The temperature of the west's relations with Iran is hot and getting hotter, and activists North America-wide are getting out their "No war on Iran" placards for a major mobilization this weekend (February 4).
The EU recently imposed sanctions on Iranian oil (to take effect in July), and this week U.S. director of National Intelligence James R. Clapper Jr. ratcheted up tensions when he charged that some Iranian leaders are now willing to conduct an attack on American soil.
Some suggest, given ongoing assassinations of atomic scientists in Iran, not to mention suspicious bombings there, and a malicious computer worm invading Iran's nuke network, that a secret war against that country has already begun.
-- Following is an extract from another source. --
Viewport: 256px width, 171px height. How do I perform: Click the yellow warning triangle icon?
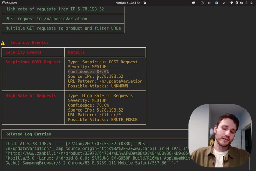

So where is Canada in this gathering storm? Are Stephen Harper and Peter MacKay gearing up for more adventures abroad, and will Canadian ships be called upon for backup in the event of a frontal attack?
Certainly, Stephen Harper's language is getting tougher. A few months back, the feds imposed further sanctions on the supposedly nuclear-ambitious country, and just weeks ago the PM called Iran "the world's most serious threat to international peace and security."
It's speculation at this point, but some observers say they can easily imagine Canadian frigates participating in a U.S.-led naval blockade off the southern coast of Iran, in another war with an uncertain outcome.
The entire atmosphere "has the air of the pre-Iraq days - juicing up the intelligence to make it what you want it to say," says Paul Heinbecker, a former Canadian ambassador to the UN and currently a fellow at the Centre for International Governance Innovation in Waterloo.
"Another Western war on a Muslim country would be unpredictable, negative and very dangerous," Heinbecker says, pointing out that there is a difference between Iran's "capability" of making nuclear weapons and producing them. The latter, he says, is "not evident," according to reliable U.S. and International Atomic Energy Agency intelligence estimates.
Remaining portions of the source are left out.